Art is always political

From The Bookseller:

On Tuesday, Arts Council of England (ACE) released a statement about the organisation’s funding policy. You have all probably read it by now. The statement warned creatives and organisations against “reputational risk” which ACE defined as any “activity that might be considered overtly political and activist and goes beyond your company’s core purpose and partnerships with organisations that might be perceived as being in conflict with the purposes of public funding of culture”. This was not limited to activities directly funded by ACE.

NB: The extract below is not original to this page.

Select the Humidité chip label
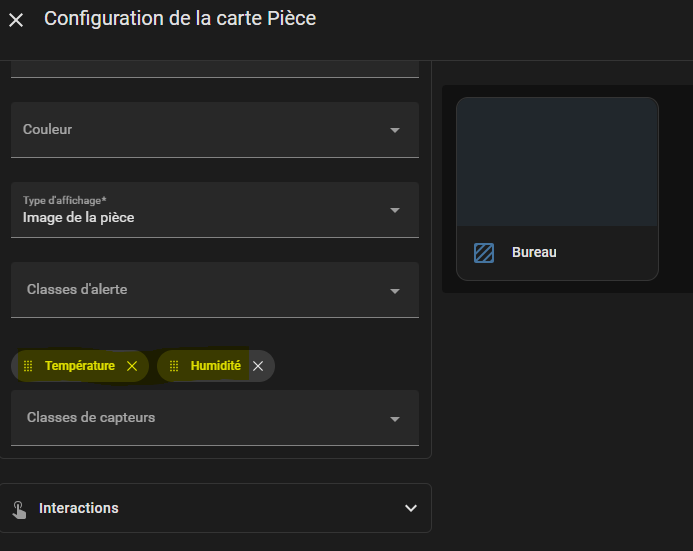The image size is (693, 551). (x=215, y=366)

Is any form of art unpolitical? I write from several places of marginality. Author Bell Hooks calls this marginality a place of resistance. I too see this place of otherness not as a place of deprivation but as a place of opportunity and possibility. Anything and everything I write is political. It has to be. My lived experience, much like any other marginalised writer, is a space of refusal to accept what is laid out for us, the boundaries that are set around our existence, the spaces we are not allowed to inhabit. We learn to oppose these norms that limit our existence, and opposition becomes a necessity, not a choice. Writing is a way of writing ourselves into the mainstream, telling stories that are not necessarily heard, challenging the colonisers and oppressors, and imagining a radical new world where these boundaries and hierarchies do not exist anymore. Writing is a way of finding a counter-language, that hooks calls a “space of refusal” where we say no to the language of the colonisers and oppressors and find a language to name the repression. Once we silence these counter-narratives then we silence the language of resistance.

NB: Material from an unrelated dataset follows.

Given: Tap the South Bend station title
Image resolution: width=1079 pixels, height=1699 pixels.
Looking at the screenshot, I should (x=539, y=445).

While I am writing this ACE has released an update, a sort of pushed-into-a-corner, we-are-not-really-bad but only-thinking-of-your-own-good statement; a faux-benevolent backtracking. It mentions “freedom of expression” and “artistic freedom” a few times to allay concerns and outrage expressed widely by artists on social media and elsewhere. Nevertheless, it refers once again to reputational risk, to polarisation and puts the onus on the organisations to make sure “that if they, or people associated with them, are planning activity that might be viewed as controversial, they have thought through, and so far as possible mitigated, the risk to themselves and crucially to their staff and to the communities they serve”.

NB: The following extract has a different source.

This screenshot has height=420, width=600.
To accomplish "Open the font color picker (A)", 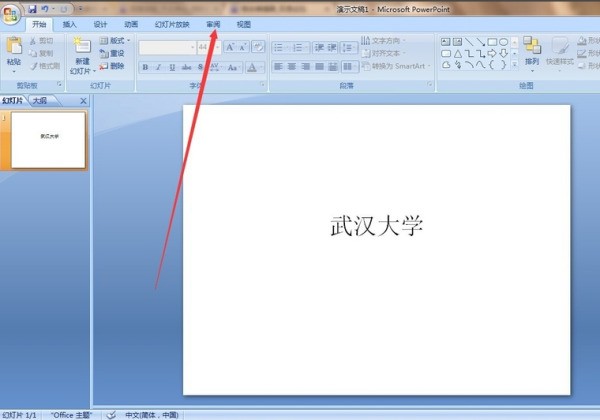I will 252,67.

There are larger questions at stake here as to what the public funds are for if not to fund art that resists the artificial oppressive structures inherent in our society and systems

Perhaps the timing is merely a coincidence as we are witnessing a artificial oppressive structures inherent in our society and systems among artists against the genocide happening in Palestine. If this is silencing and censorship, then of course it isn’t anything new, but to couch it within a concern for “reputational risk” seems disingenuous. There are larger questions at stake here as to what the public funds are for if not to fund art that resists the artificial oppressive structures inherent in our society and systems. If not this, then culture can never evolve beyond the limits of our current imaginations. Preventing creatives from challenging dominant norms, questioning, speaking their truth will only result in a monolith ossified culture, stagnant and festering with dissent and paralysed with fear.

Marginalised writers have lived with these fears for so long. Reputational risk is not something to be taken lightly. For anyone who is an “other” it is an anxiety that lies heavy on their shoulders, something that lurks silently at all times intent on pushing them away further into the margins. The warning against “reputational risk” feels like bullying, and intimidation. And the whole purpose of bullying is to create self-doubt, uncertainty and unease. As we face even more cuts to arts funding and public funding becomes even more scarce, creating a culture of fear is counter-productive to encouraging and supporting innovative art. The ACE stance is silencing of those who have been marginalised, and those who speak up against oppressive forces, telling artists to stay within their boxes, quiet, unchallenging, unresistant, fearful of the repercussions. When people are silenced, it creates hopelessness and despair.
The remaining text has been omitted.